Susan Sontag. On Cinema
The discovery of some photographs of atrocities committed during the Second World War in a bookshop in Santa Monica marked a before and after in Sontag’s life. After this event, she became aware of the high dose of pain and tragedy that must be accepted to live in the world, operate in it and wish to consume what it offers. For Sontag, this was something that had to be accepted and controlled by taking a critical position. From this point of view, embracing the work of filmmakers whose aesthetic approaches championed political commitment and who always viewed film and the world in terms of their poetics became the only way to live for Sontag.

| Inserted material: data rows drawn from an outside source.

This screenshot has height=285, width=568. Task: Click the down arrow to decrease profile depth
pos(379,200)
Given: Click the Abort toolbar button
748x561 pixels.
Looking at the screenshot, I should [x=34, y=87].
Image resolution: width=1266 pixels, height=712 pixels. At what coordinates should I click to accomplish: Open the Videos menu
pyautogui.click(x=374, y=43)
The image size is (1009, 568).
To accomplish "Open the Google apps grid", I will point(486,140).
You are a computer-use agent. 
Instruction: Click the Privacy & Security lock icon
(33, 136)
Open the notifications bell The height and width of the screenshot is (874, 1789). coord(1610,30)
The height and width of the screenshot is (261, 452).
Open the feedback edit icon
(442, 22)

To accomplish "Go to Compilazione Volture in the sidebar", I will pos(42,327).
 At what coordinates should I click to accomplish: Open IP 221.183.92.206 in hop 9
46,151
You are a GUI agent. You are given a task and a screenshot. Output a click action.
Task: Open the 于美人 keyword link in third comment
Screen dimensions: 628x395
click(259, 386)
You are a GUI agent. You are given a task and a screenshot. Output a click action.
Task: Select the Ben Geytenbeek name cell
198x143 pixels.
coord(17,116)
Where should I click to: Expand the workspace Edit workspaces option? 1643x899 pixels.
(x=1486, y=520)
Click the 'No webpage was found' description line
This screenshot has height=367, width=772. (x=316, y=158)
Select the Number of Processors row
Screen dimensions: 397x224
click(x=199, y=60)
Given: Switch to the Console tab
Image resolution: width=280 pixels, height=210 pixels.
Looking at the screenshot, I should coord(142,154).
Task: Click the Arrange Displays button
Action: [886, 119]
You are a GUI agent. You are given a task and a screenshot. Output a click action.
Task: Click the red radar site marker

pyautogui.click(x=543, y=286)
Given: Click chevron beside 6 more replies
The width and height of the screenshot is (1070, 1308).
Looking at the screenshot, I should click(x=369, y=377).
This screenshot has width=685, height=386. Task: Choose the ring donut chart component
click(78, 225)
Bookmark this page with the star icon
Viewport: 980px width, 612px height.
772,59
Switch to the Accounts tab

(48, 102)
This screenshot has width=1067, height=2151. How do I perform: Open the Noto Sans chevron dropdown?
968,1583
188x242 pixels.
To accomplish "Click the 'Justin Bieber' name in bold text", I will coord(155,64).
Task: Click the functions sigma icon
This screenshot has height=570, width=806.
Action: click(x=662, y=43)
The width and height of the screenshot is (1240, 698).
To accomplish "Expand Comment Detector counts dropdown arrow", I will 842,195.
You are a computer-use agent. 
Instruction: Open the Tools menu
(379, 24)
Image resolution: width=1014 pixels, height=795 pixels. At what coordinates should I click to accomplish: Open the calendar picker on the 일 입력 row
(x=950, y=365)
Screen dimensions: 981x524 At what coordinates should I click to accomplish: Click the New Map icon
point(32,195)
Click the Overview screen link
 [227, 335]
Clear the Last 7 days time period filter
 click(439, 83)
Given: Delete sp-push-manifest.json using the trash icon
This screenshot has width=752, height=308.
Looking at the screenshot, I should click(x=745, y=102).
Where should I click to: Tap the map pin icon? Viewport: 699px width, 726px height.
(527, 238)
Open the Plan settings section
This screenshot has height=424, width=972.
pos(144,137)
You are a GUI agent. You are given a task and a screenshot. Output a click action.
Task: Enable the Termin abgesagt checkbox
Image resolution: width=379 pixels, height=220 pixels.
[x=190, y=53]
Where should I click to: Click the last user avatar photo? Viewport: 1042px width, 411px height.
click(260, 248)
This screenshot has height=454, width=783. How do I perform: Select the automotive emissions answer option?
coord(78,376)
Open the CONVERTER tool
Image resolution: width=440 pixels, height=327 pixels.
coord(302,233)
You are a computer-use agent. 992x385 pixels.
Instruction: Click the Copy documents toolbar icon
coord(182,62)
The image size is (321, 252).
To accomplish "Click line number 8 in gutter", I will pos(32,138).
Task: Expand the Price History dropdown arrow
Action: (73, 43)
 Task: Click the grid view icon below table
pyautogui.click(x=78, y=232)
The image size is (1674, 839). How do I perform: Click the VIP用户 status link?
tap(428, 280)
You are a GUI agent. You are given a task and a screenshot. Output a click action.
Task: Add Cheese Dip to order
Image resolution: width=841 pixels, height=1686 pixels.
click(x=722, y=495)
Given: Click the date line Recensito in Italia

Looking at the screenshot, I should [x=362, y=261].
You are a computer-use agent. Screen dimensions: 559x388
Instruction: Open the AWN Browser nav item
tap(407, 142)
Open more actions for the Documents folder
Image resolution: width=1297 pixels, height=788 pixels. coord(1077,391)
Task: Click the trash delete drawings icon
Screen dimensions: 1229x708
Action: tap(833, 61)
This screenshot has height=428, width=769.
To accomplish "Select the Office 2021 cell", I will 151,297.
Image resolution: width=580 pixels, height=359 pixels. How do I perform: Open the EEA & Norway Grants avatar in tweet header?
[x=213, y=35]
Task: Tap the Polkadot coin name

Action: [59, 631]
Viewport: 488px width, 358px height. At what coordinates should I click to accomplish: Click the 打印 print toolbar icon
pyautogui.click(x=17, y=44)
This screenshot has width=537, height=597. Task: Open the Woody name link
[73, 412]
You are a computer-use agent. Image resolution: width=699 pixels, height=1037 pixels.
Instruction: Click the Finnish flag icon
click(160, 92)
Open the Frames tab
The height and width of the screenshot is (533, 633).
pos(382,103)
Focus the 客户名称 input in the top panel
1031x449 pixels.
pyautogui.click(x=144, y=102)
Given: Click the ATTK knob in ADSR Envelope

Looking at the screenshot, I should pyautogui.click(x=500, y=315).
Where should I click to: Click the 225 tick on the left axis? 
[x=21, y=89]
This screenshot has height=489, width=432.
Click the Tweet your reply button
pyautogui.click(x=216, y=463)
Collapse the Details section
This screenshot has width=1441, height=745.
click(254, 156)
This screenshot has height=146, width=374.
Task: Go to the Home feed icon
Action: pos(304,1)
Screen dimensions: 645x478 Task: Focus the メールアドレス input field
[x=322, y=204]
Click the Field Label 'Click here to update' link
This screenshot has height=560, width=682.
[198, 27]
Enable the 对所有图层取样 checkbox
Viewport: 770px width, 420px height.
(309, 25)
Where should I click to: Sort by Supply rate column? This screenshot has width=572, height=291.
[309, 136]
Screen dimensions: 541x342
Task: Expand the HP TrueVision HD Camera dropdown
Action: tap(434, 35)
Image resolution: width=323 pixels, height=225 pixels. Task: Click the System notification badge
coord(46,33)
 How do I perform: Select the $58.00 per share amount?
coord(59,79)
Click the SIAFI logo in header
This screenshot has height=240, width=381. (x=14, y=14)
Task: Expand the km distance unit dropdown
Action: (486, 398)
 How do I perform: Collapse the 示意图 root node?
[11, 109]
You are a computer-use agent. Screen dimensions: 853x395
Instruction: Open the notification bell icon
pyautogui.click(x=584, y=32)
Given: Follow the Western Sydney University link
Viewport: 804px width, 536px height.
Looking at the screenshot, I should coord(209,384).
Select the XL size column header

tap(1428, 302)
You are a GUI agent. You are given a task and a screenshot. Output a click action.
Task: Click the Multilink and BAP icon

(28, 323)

The first programmes in the series bring together two views of Israel, one by Marker (Description of a Struggle, 1961) and the other by Sontag (Promised Lands, 1974). Interviews with My Lai Veterans (1971) by Joseph Strick (Pittsburgh, 1923 - Paris, 2010) can be seen as a film that engages in a dialogue with Sontag’s book Trip to Hanoi, the result of her trip to Vietnam in May 1968, while the video-essay by Godard Je vous salue, Sarajevo (1994), a shortened version of his film Letter to Jane (1972), which presents a succinct view of a single image of the war in the Balkans, ties in directly with Sontag’s visit to Sarajevo during the period, a process that was documented in her essay Waiting for Godot in Sarajevo (1994). The meditation finally settles its gaze on a desk in 6 Sontag Screen Tests (1964) by Andy Warhol (Pittsburgh 1928 - New York, 1987) and a televised interview from 1969 alongside Agnès Varda (Brussels, 1928) known as Lions and Cannibals (a conversation about Sontag’s film, Duet for Cannibals and Varda’s Lion’s Love).